Ganz oben unter dem Dach des Schulgebäudes sitzen die Trommler. 15 Schüler, die an einer Performance üben. Der Lehrer bittet einen Jungen, das Kommando zu übernehmen. Erst ziert der sich, sagt, er könne das nicht. Nach zwei Runden Proben sagt er dann plötzlich, er mache es doch. Er zählt mit den Fingern den Rhythmus. Konzentriert folgen die Gemeinschaftsschüler seinem Takt, trommeln mit. Und es klappt. Die Einsätze stimmen. Ein breites Lächeln huscht über die Gesichter der Schüler. Für einen Auenblick wirken sie richtig stolz.


Bayern
Von Barbara Roth

Und wie nun fallen die Zensuren in Bayern aus? Seit die CSU mit der FDP koalieren muss, wird dort rege über das Schulsystem im Freistaat diskutiert. Dabei geht es auch darum, ob Hauptschulen und Realschulen unter einem Dach zusammengeführt werden können – zu einer so genannten Regionalschule. Im Koalitionsvertrag, den CSU und FDP unterzeichnet haben, heißt es, dass versuchsweise Modelle einer Kooperation eingeführt werden sollen. Allerdings frühestens 2010. Der Vertrag ist unterzeichnet, aber mittlerweile wird zwischen den Regierungspartnern heftig gestritten.
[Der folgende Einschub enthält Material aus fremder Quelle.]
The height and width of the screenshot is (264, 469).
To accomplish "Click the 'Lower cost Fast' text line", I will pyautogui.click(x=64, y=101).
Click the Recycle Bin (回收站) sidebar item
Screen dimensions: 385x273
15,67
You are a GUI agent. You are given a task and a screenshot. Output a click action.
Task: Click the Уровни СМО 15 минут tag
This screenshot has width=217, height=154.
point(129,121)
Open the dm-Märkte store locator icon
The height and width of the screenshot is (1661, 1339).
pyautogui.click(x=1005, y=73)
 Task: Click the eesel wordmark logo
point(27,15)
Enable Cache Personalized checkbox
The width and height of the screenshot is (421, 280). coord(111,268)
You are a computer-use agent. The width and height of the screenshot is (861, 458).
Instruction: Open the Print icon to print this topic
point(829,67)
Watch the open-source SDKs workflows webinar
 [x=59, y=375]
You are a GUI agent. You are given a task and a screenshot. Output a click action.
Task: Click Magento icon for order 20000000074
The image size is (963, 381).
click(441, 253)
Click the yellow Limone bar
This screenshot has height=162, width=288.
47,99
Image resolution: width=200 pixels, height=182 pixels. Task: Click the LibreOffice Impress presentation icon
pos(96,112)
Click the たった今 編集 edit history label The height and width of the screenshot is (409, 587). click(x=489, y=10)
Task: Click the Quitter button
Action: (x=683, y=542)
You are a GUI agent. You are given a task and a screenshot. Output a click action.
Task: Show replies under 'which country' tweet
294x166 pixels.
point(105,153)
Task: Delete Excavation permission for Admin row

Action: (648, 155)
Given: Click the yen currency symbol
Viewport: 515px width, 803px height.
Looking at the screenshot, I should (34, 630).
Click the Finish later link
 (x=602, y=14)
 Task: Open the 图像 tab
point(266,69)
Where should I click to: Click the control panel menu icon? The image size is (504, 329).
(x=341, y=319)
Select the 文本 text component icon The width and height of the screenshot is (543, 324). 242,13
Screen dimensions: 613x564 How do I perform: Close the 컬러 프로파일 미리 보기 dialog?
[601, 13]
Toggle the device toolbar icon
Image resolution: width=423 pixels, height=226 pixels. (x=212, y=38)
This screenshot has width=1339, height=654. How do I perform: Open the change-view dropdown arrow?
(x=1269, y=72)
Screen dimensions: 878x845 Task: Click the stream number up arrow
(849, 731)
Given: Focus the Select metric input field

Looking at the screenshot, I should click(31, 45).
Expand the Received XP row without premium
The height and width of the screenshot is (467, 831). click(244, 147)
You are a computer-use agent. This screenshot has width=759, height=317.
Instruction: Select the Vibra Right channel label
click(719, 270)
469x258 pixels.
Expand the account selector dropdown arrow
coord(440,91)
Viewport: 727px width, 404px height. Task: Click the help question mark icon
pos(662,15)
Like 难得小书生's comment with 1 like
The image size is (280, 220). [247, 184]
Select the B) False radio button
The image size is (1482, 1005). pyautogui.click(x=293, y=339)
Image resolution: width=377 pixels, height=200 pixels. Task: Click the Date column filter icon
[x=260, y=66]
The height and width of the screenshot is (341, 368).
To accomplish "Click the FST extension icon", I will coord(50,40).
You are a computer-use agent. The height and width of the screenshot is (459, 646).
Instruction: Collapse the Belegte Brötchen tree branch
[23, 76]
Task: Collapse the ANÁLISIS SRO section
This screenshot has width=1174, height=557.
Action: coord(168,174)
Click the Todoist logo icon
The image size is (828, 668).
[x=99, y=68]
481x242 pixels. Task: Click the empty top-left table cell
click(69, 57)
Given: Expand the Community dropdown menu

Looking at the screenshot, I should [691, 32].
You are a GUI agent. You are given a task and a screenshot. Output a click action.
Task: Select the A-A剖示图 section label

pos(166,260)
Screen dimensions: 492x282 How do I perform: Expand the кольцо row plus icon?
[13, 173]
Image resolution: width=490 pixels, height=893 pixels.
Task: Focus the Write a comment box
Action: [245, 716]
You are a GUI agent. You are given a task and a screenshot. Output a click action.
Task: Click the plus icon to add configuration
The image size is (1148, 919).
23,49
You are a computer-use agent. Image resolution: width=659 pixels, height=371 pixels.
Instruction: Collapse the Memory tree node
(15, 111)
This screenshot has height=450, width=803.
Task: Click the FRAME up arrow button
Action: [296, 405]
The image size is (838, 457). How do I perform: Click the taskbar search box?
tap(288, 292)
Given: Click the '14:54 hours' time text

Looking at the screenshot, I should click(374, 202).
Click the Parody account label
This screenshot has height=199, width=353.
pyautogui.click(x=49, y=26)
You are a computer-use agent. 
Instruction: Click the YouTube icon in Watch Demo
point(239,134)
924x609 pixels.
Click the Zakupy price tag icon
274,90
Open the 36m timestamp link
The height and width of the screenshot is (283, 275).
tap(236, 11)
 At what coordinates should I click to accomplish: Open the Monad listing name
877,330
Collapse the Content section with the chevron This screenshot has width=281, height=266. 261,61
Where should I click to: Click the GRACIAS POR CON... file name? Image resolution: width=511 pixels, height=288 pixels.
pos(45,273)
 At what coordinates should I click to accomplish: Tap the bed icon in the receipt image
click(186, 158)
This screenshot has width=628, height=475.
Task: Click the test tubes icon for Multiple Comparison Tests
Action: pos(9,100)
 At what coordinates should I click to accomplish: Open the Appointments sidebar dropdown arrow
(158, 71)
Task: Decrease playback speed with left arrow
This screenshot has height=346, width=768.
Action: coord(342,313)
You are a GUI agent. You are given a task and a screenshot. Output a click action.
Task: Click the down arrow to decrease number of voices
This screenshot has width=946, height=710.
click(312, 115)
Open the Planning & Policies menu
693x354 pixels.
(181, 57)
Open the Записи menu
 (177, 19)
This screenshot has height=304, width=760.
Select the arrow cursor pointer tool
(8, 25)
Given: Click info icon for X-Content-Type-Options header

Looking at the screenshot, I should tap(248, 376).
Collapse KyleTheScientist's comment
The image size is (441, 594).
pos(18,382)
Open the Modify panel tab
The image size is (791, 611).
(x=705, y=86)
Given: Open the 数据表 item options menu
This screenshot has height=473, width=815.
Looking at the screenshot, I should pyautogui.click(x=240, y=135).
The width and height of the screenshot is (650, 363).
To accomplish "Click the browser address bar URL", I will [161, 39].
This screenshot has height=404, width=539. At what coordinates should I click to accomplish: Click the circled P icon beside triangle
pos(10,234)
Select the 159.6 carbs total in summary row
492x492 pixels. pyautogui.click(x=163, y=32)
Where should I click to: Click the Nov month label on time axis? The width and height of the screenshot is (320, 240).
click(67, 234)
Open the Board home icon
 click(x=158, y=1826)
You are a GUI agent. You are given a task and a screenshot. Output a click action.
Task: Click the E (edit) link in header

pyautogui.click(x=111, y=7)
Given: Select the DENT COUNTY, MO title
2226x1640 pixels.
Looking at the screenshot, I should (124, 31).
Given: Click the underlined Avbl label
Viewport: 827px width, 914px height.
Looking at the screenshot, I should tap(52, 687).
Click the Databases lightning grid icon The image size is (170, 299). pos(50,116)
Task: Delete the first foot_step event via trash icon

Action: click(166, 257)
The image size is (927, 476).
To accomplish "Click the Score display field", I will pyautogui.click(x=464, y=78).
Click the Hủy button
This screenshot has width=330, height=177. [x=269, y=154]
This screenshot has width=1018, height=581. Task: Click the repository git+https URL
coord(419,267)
Barbara Roth fasst den Stand der Dinge zusammen.

Spaenle: "Ich kenne keine Regionalschule. Es gibt einen Auftrag im Koalitionsvertrag, die Kooperation zwischen Haupt- und Realschule in einem Kooperationsmodell zu erproben."


CSU-Kultusminister Ludwig Spaenle spricht gerne Klartext: Modellversuche ja, aber eine Vermischung der Schularten kommt in Bayern nicht in Frage. Seine CSU will vom herkömmlichen dreigliedrigen Schulsystem nicht lassen. Neben Gymnasium, Realschule und Hauptschule wird es keine neue, eigenständige Regionalschule geben. Vom Koalitionspartner kommt Widerspruch. Renate Will von der FDP.

Will: "Diese Schule wird es geben. Da kann auch ein Ministerium noch so dagegen sein. Denn man weiß, dass die Hauptschule nicht mehr von allen akzeptiert wird. So könnte man sagen, das ist modellhaft erprobt, wissenschaftlich begleitet und dann hat man eines Tages, wenn die Schülerzahlen zurückgehen, eine Schule, die zur Regelschule werden könnte."

Zukunftsmusik? Nein, sagt der Bayerische Lehrer- und Lehrerinnenverband. Abnehmende Schülerzahlen sind fast überall im Freistaat prognostiziert. Vor allem auf dem Land droht ein dramatischer Rückgang, mancherorts werden die Schülerzahlen um ein Drittel einbrechen. In Bayern werden noch mehr Schulen schließen, warnt BLLV-Präsident Klaus Wenzel. In den letzten 15 Jahren mussten bereits 700 Hauptschulen dicht machen, etwa jede neunte.

Wenzel: "Eine Gemeinde, die die Schule verliert, verliert auch an kulturellen Angeboten, auch an wirtschaftlicher Attraktivität. Ich nehme ein konkretes Beispiel aus Niederbayern, dort hat eine Gemeinde gesagt: Wir haben noch relativ viele Grundschüler und geben am Ende der vierten Klasse jedes Jahr 20, 30 bis 40 Grundschüler in die benachbarte Kreisstadt ab. Warum können wir nicht selbst versuchen, an unserem Ort diesen Schülern ein Angebot zu machen, dass mindestens bis zum Realschulabschluss führt?"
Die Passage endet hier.